Notions like the power set PY of a set Y are characterized by some formula in your logic, say
(S∈PY) ⇔ (∀Z.(Z∈S ⟹ Z∈Y)))
With a finite set, say
y={3,4}
you can run an algorithm constructing the subsets and you'll end up with
{}, {3}, {4}, {3,4}
making
Py = {{}, {3}, {4}, {3,4}}
the power set.
But with uncountable things, what PY means is "wished for", you don't have a list of subsets but just formulas in the logic. It's determined by the axioms.
This statement about the cardinalities of power sets
(|Y| > |X|) => (|PY| > |PX|)
i.e.
>"If a set Y is bigger than another set X, then it also has more subsets"
is also a "certain" "reasonable proposition", but neither the statement nor its negation is provable from ZF or ZF+Choice.
The above statement in fact turns out to imply the independent continuum hypothesis
>∄Y. |ℕ| < |Y| < |R|
(There are models which have such an inbetween set Y, with |PY|=R)
Clearly, the collection of axioms you call ZF or ZFC or any other of the strong ones are expressions of what you like a "set" to be, but what you get out of it will probably be a disappointment. Life is tough, things get hard already once you go from finite to countable, pic related.

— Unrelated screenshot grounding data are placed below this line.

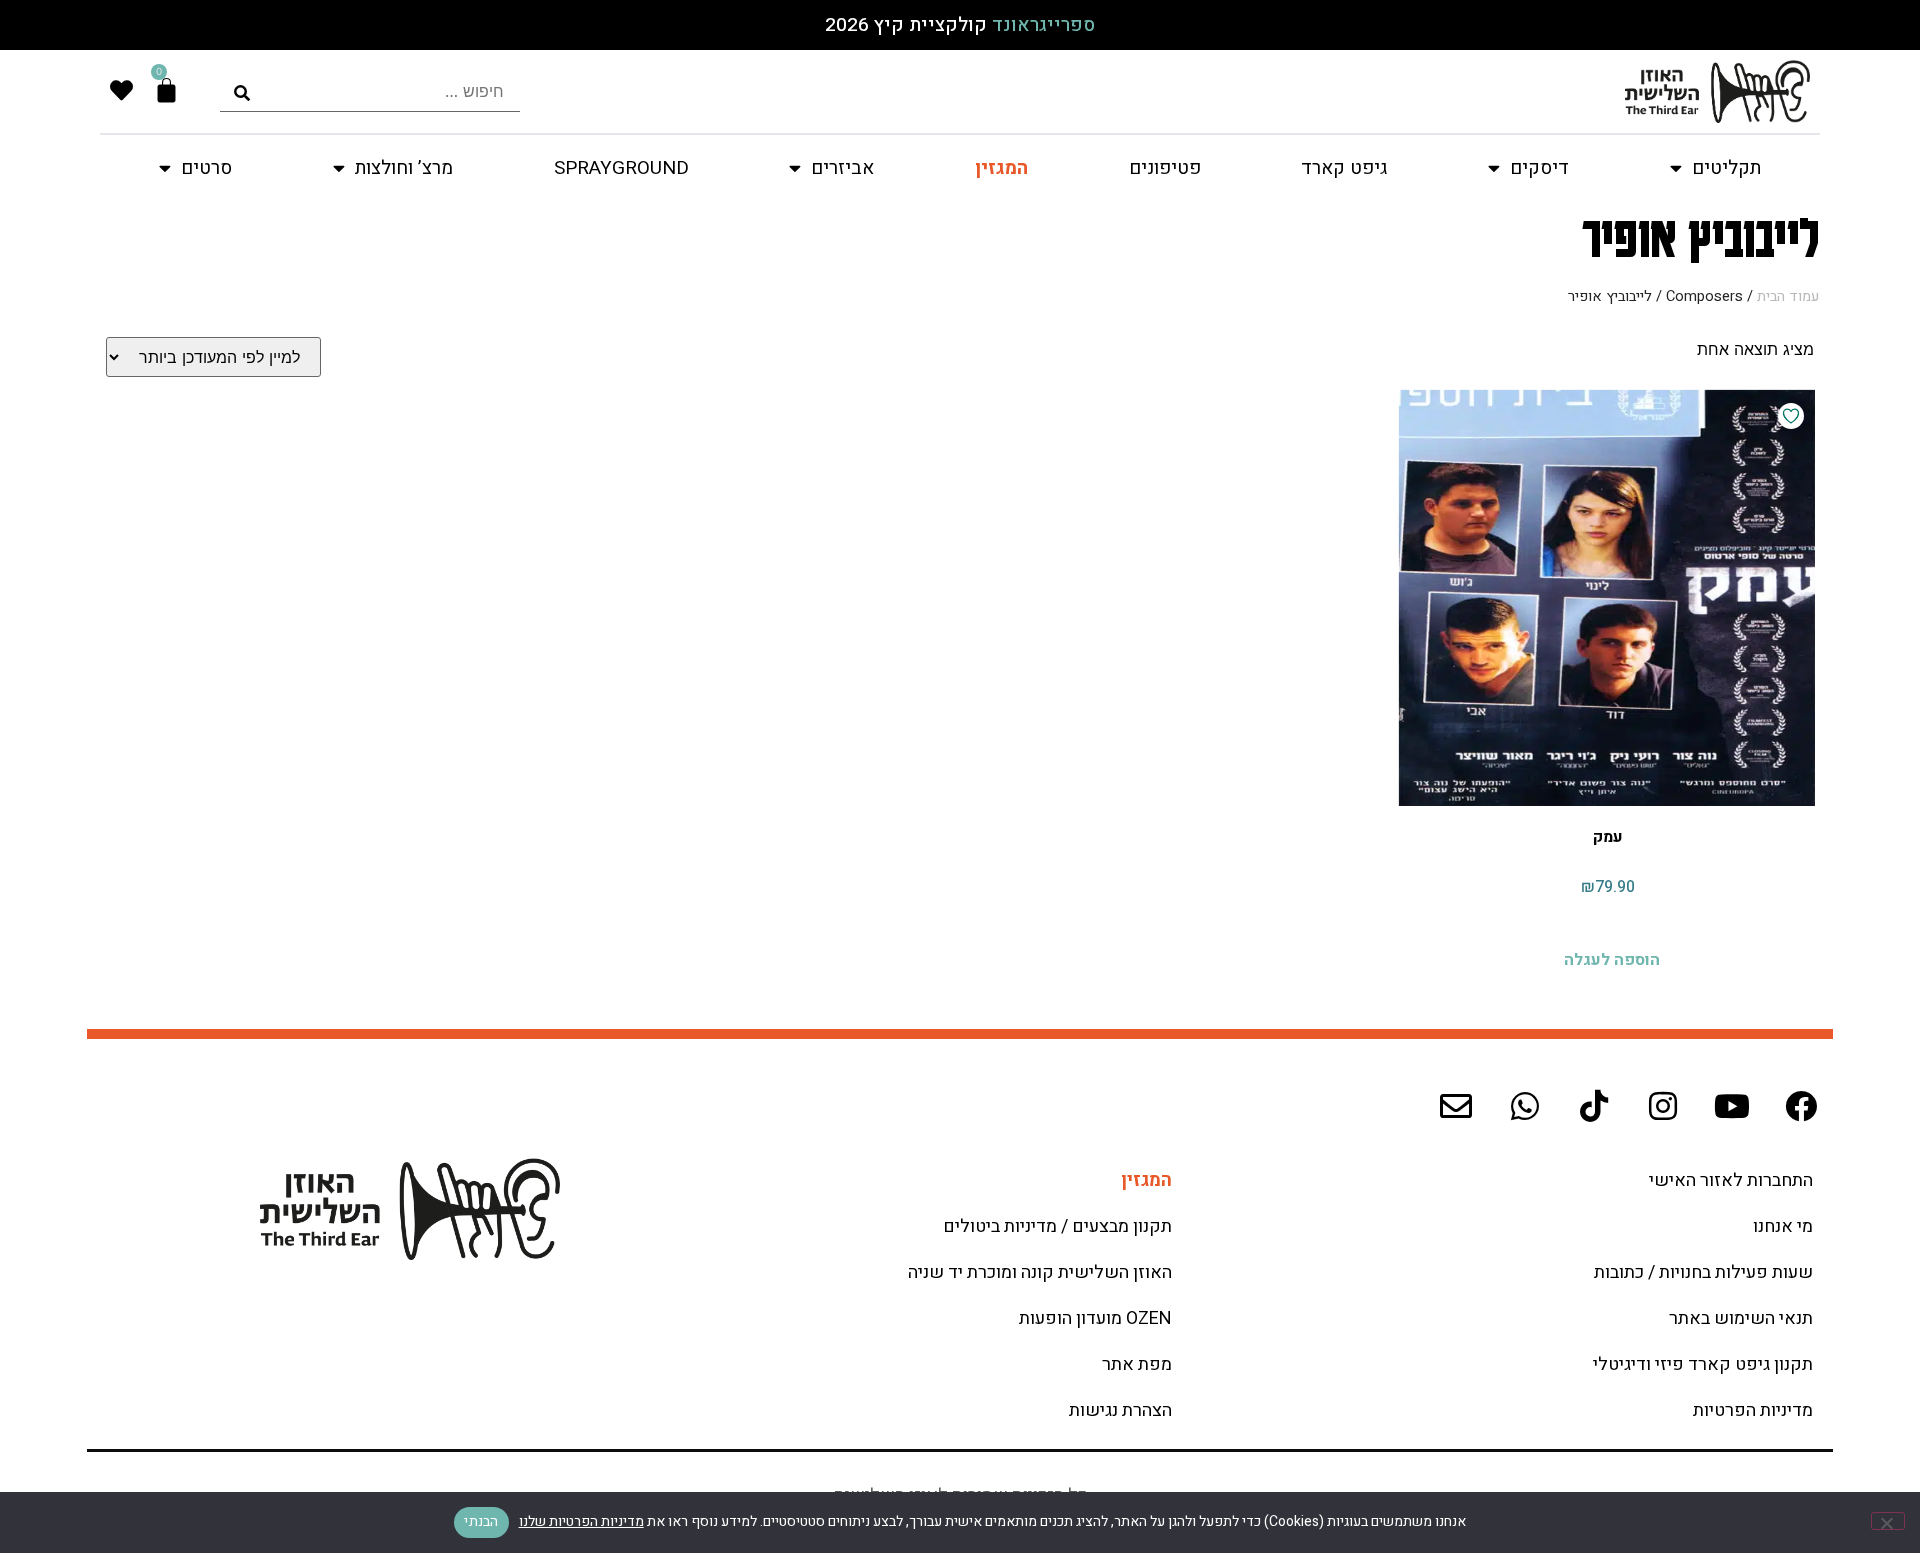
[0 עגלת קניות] (166, 90)
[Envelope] (1456, 1106)
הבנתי (481, 1521)
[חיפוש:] (370, 91)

I'd agree with you, "it's something certain for sets", but ZF is merely an attempt to define sets mathematically, and arguably not a good one.
People tend to not need it at all. You might need it when you want to prove some results in functional analysis and have your theorem say "for all vector spaces", including extremely opaque ones nobody ever uses. But of course, once you've proven it using choice, you just used a sledge hammer to make it true.
The axioms that are "certainly true" are those that will break any sensible notion of "collection" once you deny one of them, see e.g.
en.wikipedia.org/wiki/Kripke–Platek_set_theory
Beyond that, you generate "sets" that someone will eventually be troubled with.